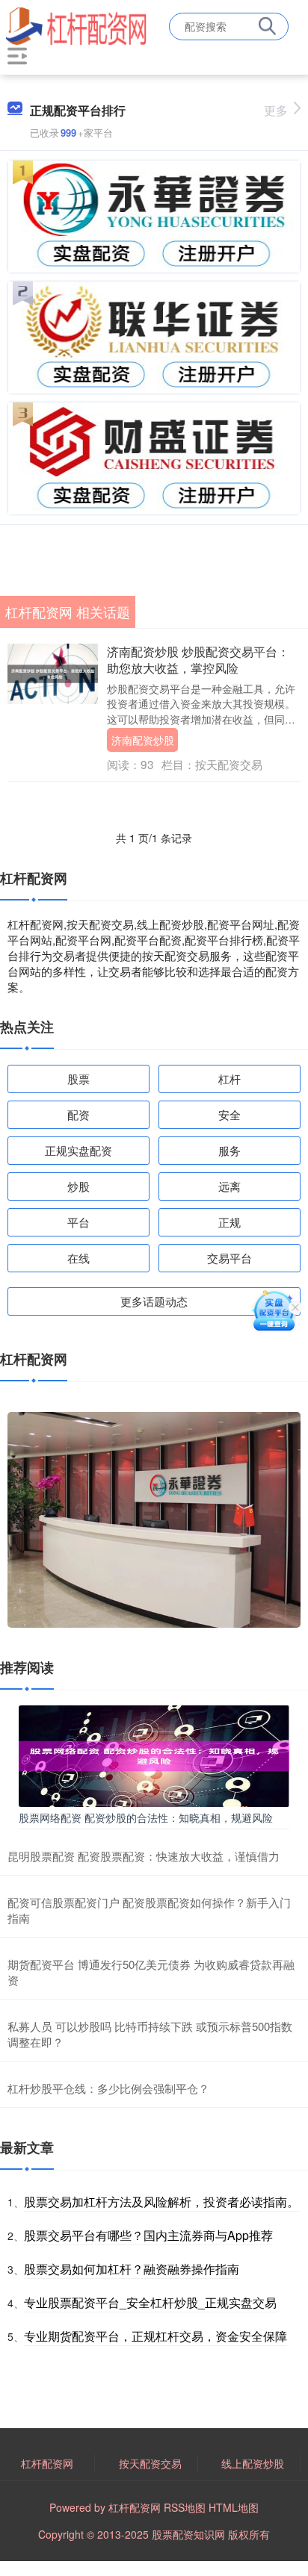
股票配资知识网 (188, 2534)
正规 (229, 1222)
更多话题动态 (154, 1301)
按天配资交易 (150, 2463)
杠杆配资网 (47, 2463)
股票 (78, 1078)
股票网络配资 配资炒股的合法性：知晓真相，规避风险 (146, 1817)
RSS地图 (185, 2507)
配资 (78, 1114)
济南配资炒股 (142, 739)
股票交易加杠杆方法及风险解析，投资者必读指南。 (161, 2201)
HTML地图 (234, 2507)
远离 (229, 1186)
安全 (229, 1114)
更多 (276, 110)
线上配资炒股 (252, 2463)
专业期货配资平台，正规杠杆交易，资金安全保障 (155, 2336)
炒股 (78, 1186)
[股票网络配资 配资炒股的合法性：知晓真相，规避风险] (154, 1754)
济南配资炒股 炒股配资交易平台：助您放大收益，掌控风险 (198, 659)
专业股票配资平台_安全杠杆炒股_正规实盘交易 (150, 2302)
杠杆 (229, 1078)
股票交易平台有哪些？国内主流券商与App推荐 (148, 2235)
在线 (78, 1258)
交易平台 (229, 1258)
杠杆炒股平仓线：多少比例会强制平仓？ (108, 2088)
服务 (229, 1150)
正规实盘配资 (78, 1150)
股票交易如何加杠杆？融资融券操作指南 (131, 2268)
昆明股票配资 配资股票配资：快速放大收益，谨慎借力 (143, 1856)
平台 (78, 1222)
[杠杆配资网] (76, 24)
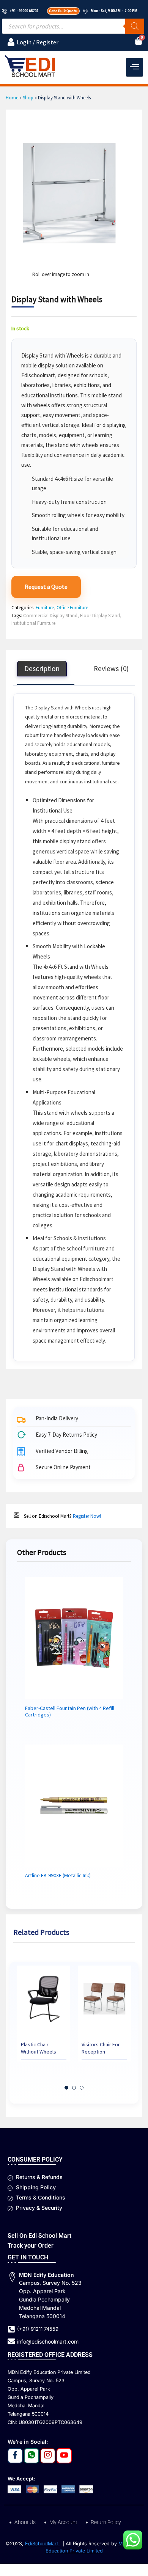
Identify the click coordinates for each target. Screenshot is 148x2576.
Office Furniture (72, 607)
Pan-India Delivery (57, 1418)
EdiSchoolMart (42, 2543)
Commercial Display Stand (50, 615)
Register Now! (87, 1516)
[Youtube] (64, 2455)
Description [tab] (42, 668)
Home (12, 97)
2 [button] (74, 2088)
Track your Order (31, 2245)
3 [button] (81, 2088)
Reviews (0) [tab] (111, 668)
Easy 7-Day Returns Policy (66, 1435)
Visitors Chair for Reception (101, 2048)
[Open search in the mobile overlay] (73, 26)
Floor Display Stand (100, 615)
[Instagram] (47, 2455)
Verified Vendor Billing (62, 1451)
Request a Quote (46, 586)
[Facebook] (15, 2455)
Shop (28, 97)
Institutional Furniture (33, 623)
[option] (43, 2019)
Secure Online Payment (63, 1467)
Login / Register (37, 42)
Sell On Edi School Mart (39, 2235)
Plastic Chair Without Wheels (38, 2048)
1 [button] (66, 2088)
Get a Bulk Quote (63, 11)
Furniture (45, 607)
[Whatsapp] (31, 2455)
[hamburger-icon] (134, 67)
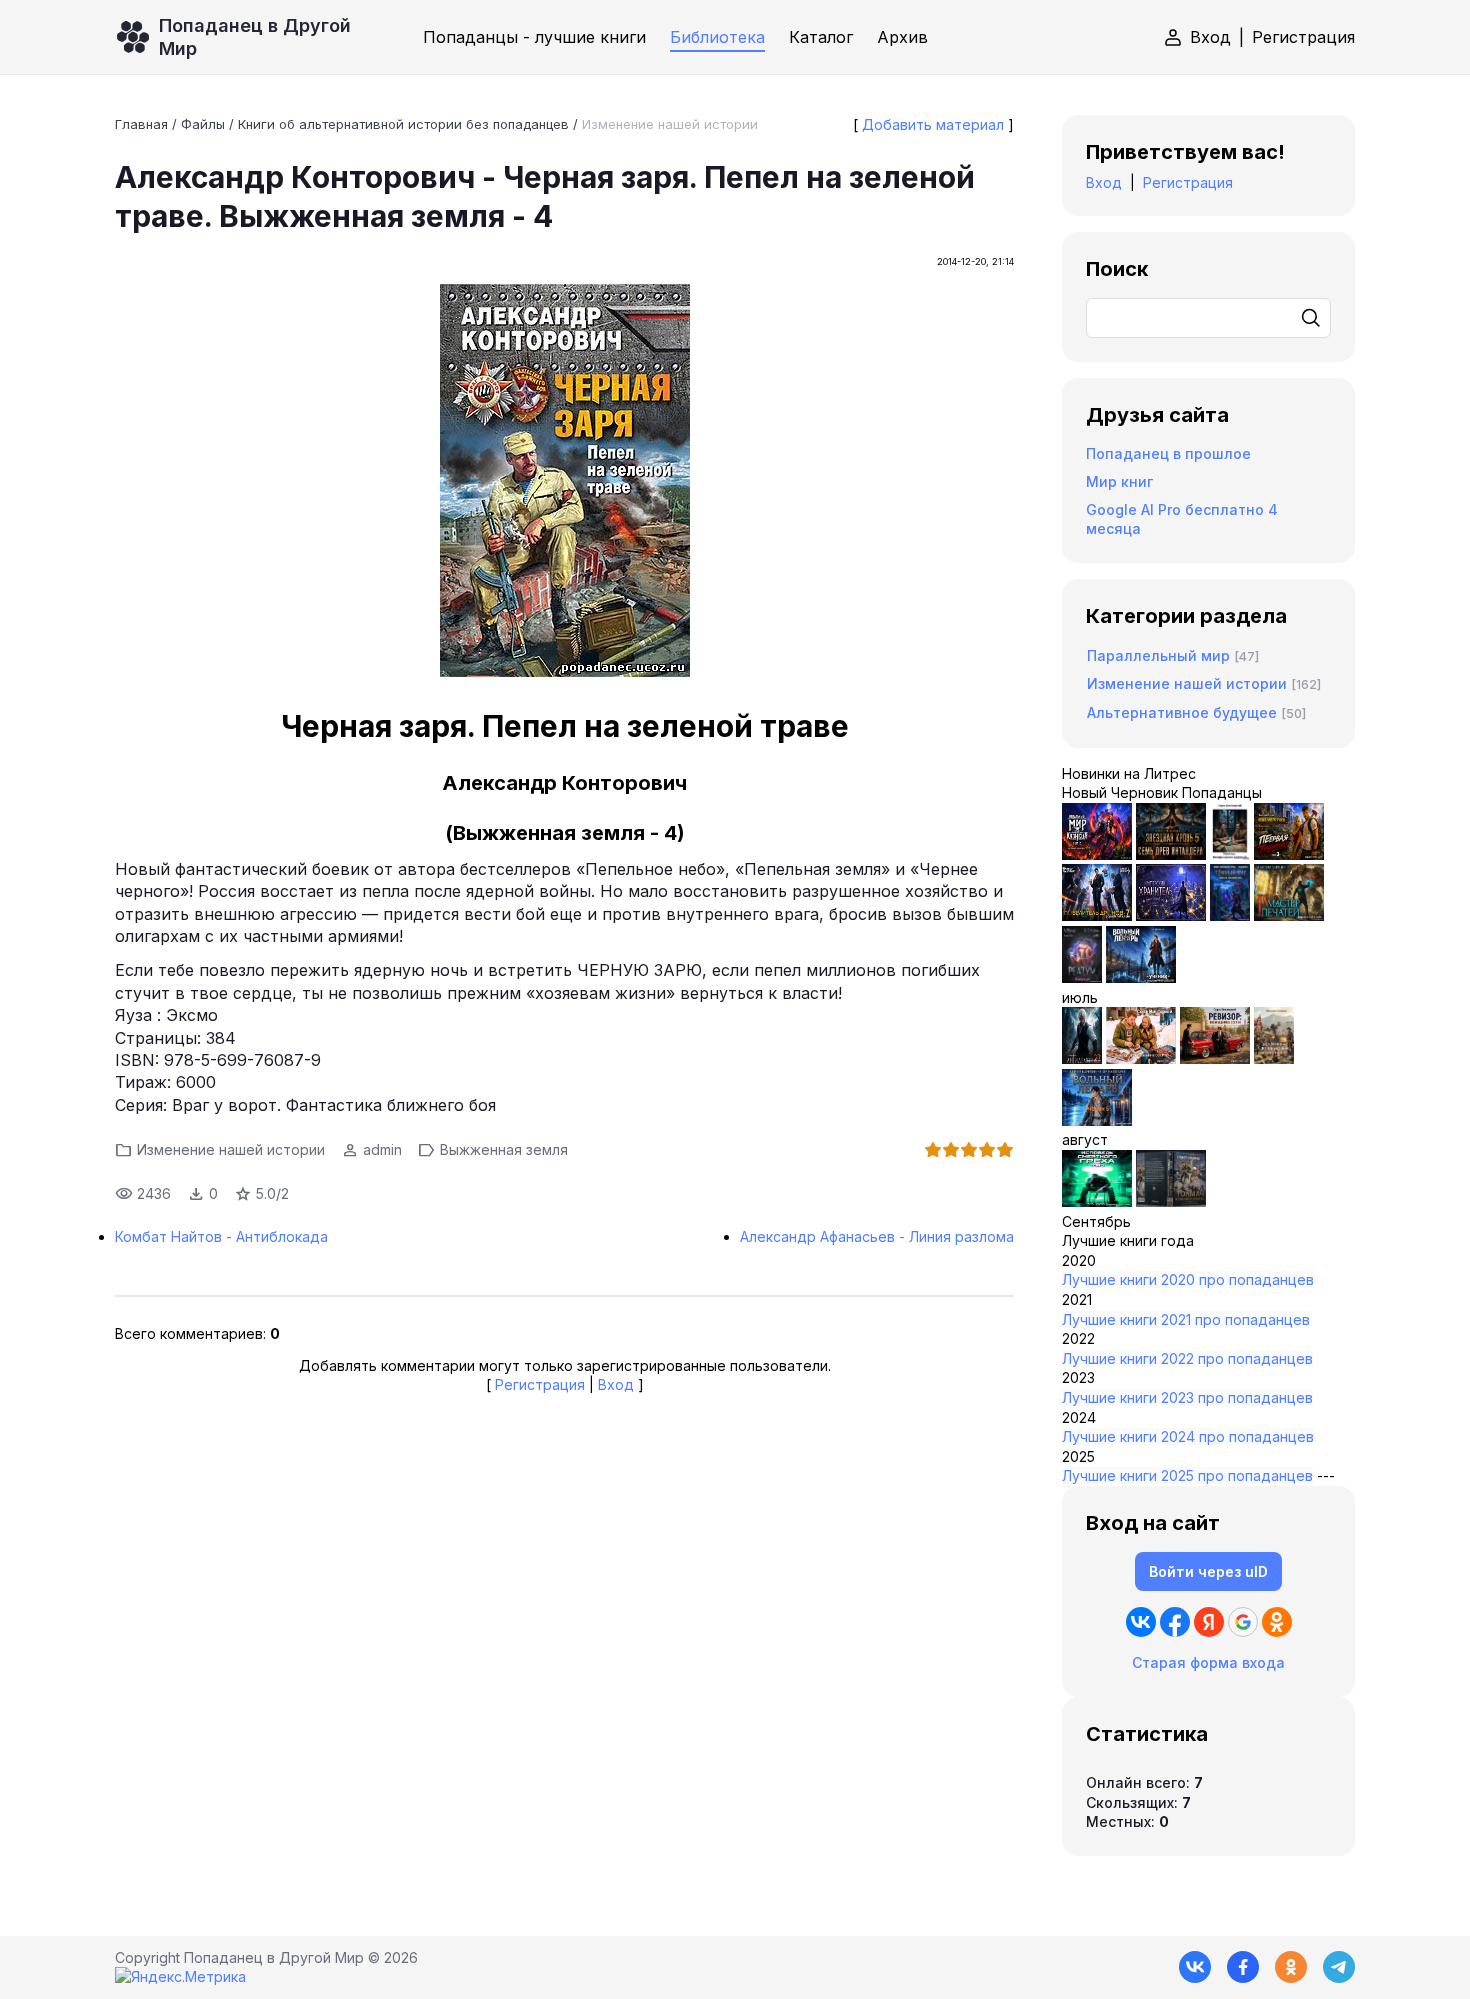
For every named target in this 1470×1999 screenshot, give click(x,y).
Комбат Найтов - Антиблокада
━━━━━━━━━━
Task: Beginning with the line that contains "济南配资炒股 (142, 739)" and ending with the last line of the entries above, repeat each line exactly, but not the pictures.

Solved problem:
济南配资炒股 (142, 739)
股票交易加杠杆方法及风险解析，投资者必读指南。 (161, 2201)
HTML地图 (234, 2507)
远离 (229, 1186)
安全 (229, 1114)
更多 (276, 110)
线上配资炒股 (252, 2463)
专业期货配资平台，正规杠杆交易，资金安全保障 (155, 2336)
炒股 (78, 1186)
[股票网络配资 配资炒股的合法性：知晓真相，规避风险] (154, 1754)
济南配资炒股 炒股配资交易平台：助您放大收益，掌控风险 (198, 659)
专业股票配资平台_安全杠杆炒股_正规实盘交易 (150, 2302)
杠杆 (229, 1078)
股票交易平台有哪些？国内主流券商与App推荐 (148, 2235)
在线 (78, 1258)
交易平台 (229, 1258)
杠杆炒股平仓线：多少比例会强制平仓？ (108, 2088)
服务 (229, 1150)
正规实盘配资 (78, 1150)
股票交易如何加杠杆？融资融券操作指南 (131, 2268)
昆明股票配资 配资股票配资：快速放大收益，谨慎借力 (143, 1856)
平台 (78, 1222)
[杠杆配资网] (76, 24)
Identify the click coordinates for each target. Screenshot is 148x2576.
Office Furniture (72, 607)
Pan-India Delivery (57, 1418)
EdiSchoolMart (42, 2543)
Commercial Display Stand (50, 615)
Register Now! (87, 1516)
[Youtube] (64, 2455)
Description [tab] (42, 668)
Home (12, 97)
2 [button] (74, 2088)
Track your Order (31, 2245)
3 [button] (81, 2088)
Reviews (0) [tab] (111, 668)
Easy 7-Day Returns Policy (66, 1435)
Visitors Chair for Reception (101, 2048)
[Open search in the mobile overlay] (73, 26)
Floor Display Stand (100, 615)
[Instagram] (47, 2455)
Verified Vendor Billing (62, 1451)
Request a Quote (46, 586)
[Facebook] (15, 2455)
Shop (28, 97)
Institutional Furniture (33, 623)
[option] (43, 2019)
Secure Online Payment (63, 1467)
Login / Register (37, 42)
Sell On Edi School Mart (39, 2235)
Plastic Chair Without Wheels (38, 2048)
1 [button] (66, 2088)
Get a Bulk Quote (63, 11)
Furniture (45, 607)
[Whatsapp] (31, 2455)
[hamburger-icon] (134, 67)
For every named target in this 1470×1999 screenshot, give click(x,y).
Комбат Найтов - Антиблокада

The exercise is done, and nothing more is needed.